I've seen the Doomsday Argument discussed here, and I wanted to address some aspects that I have difficulty accepting.
Overview of Doomsday Argument
Nick Bostrom introduces the Doomsday Argument (DA) by asking you to imagine a universe of 100 numbered cubicles. You are told that a coin was flipped and one of the following happened:
A) 100 people were created and placed individually in cubicles 1-100 (if the coin came up heads)
B) 10 people were created and placed individually in cubicles 1-10 (if the coin came up tails)
Now, suppose you see that your own cubicle number (n) is 7, then you can deduce the relative likelihood of the above two scenarios by Bayesian reasoning:
Suppose that there were 200 such universes starting at the coin flip and in the ideal case there are 100 heads and 100 tails:
p(n<=10 | heads) = 10% (or 10 out of 100 such trials)
p(n<=10 | tails) = 100% (or 100 out of 100 such trials)
Relatively speaking, then, the likelihood that tails came up in this scenario is 100/(10+100) = 0.91 = 91%, even though the prior probability was equal for each outcome.

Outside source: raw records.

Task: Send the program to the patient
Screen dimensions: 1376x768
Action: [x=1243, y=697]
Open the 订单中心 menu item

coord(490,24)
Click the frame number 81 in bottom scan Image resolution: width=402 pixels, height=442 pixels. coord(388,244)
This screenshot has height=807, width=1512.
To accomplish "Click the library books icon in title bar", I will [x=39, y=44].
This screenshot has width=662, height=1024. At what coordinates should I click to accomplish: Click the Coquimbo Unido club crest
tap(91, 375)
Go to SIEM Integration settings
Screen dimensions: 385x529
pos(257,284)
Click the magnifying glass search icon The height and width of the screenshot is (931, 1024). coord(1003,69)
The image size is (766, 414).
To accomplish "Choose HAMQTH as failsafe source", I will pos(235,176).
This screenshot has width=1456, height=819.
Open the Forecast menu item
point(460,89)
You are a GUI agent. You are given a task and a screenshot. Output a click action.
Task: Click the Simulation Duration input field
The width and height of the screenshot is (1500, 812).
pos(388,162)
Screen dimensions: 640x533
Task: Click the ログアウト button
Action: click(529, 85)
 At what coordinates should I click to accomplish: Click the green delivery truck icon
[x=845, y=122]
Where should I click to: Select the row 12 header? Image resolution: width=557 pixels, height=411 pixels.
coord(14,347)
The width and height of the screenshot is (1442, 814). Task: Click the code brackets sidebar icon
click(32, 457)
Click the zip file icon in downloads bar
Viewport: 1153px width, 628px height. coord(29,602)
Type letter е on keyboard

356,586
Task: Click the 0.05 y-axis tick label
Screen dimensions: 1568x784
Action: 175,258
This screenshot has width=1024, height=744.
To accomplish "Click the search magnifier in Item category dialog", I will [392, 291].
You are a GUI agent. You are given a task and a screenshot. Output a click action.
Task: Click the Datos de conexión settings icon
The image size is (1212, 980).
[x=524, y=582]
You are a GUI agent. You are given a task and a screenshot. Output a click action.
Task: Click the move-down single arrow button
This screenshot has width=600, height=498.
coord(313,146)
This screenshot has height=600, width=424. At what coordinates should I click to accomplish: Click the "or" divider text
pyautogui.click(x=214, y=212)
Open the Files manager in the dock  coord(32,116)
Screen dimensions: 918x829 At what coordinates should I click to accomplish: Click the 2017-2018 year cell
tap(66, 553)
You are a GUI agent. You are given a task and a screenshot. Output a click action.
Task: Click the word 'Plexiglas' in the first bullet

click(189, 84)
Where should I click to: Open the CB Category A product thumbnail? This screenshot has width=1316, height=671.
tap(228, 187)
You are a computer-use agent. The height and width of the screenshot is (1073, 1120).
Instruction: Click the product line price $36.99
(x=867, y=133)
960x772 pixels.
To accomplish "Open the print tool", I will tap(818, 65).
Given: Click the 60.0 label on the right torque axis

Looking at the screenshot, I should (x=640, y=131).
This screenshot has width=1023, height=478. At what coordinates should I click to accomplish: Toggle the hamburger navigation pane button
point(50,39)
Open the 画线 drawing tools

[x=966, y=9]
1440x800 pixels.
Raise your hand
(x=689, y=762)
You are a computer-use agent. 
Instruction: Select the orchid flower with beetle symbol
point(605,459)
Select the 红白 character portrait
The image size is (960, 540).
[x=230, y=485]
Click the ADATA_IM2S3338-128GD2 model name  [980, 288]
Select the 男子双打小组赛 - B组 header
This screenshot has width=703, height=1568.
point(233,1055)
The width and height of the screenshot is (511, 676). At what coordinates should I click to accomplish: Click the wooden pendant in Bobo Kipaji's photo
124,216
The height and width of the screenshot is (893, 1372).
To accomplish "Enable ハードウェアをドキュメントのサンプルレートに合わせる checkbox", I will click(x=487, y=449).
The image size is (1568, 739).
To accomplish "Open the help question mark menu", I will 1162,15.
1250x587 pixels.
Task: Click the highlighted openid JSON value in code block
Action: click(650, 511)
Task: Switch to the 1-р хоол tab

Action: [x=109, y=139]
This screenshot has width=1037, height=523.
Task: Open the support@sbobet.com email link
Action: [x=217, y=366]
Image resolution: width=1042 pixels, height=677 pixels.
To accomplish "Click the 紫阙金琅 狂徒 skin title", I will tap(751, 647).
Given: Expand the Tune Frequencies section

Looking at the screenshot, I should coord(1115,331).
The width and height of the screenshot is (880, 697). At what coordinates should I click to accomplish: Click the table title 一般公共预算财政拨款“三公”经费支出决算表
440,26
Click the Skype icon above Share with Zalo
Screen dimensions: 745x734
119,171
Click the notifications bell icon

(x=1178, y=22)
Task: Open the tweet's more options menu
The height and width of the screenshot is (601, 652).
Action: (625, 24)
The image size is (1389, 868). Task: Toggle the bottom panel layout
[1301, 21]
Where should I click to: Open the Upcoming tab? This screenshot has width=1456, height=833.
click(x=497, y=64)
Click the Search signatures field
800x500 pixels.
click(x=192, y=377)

The DA says that based on reasoning similar to the above, it is possible to assign upper and lower bounds to the total number of humans that will ever be born, using birth order in place of the cubicle number.
For example (using my own math now), if human birth order is assigned randomly, then you have 95% confidence that your birth is within the middle 95% of all humans who will ever be born (i.e. between 2.5% and 97.5%). You can then calculate with 95% confidence the upper and lower bounds of the number of humans that will ever be born if you assume that your birth order is 100 billionth (this is close to the current consensus of approximately how many humans have ever been born):
upper limit: 100 billion / 0.025 = 4 Trillion
lower limit: 100 billion / 0.975 = 102.6 Billion
therefore p(102.6 Billion < Total Humans ever to be Born < 4 Trillion) = 95%
You can choose your desired confidence level and derive the upper and lower bounds accordingly.
Alternatively, you can also choose to determine only the upper limit by saying that you have 95% confidence that you are not among the first 5% of humans born:
upper limit: 100 billion / 0.05 = 2 Trillion
therefore p(Total Humans Born < 2 Trillion) = 95%
Discussion
The cubicle part of the argument is well-defined because there is a logical and discrete reference class of objects: A sequentially numbered group of cubicles wherein each item is equally likely (by definition) to be linked to the observer. In applying the DA to human births, you have to choose a reference class that is sequential and distributed such that each position in the sequence is equally likely to contain the observer. In his response to Korb and Oliver, Bostrom admits that:
"In my opinion, the problem of the reference class is still unsolved, and it is a serious one for the doomsayer."
If you make the statement "100 billion humans have been born thus far" and then base your DA on it, I think you raise some important questions.
At what point in our species' history is it appropriate to designate the starting point of "human birth #1"? Evolution works gradually, after all, and the concept of species is blurry. Were each of us equally likely to have been born as H. sapiens, H. neanderthalensis, Denisova, H. heidelbergensis, H. erectus, or some earlier form? If not, then why not? If yes, then the total number of births counted would increase dramatically and we still would lack a logical and discrete boundary.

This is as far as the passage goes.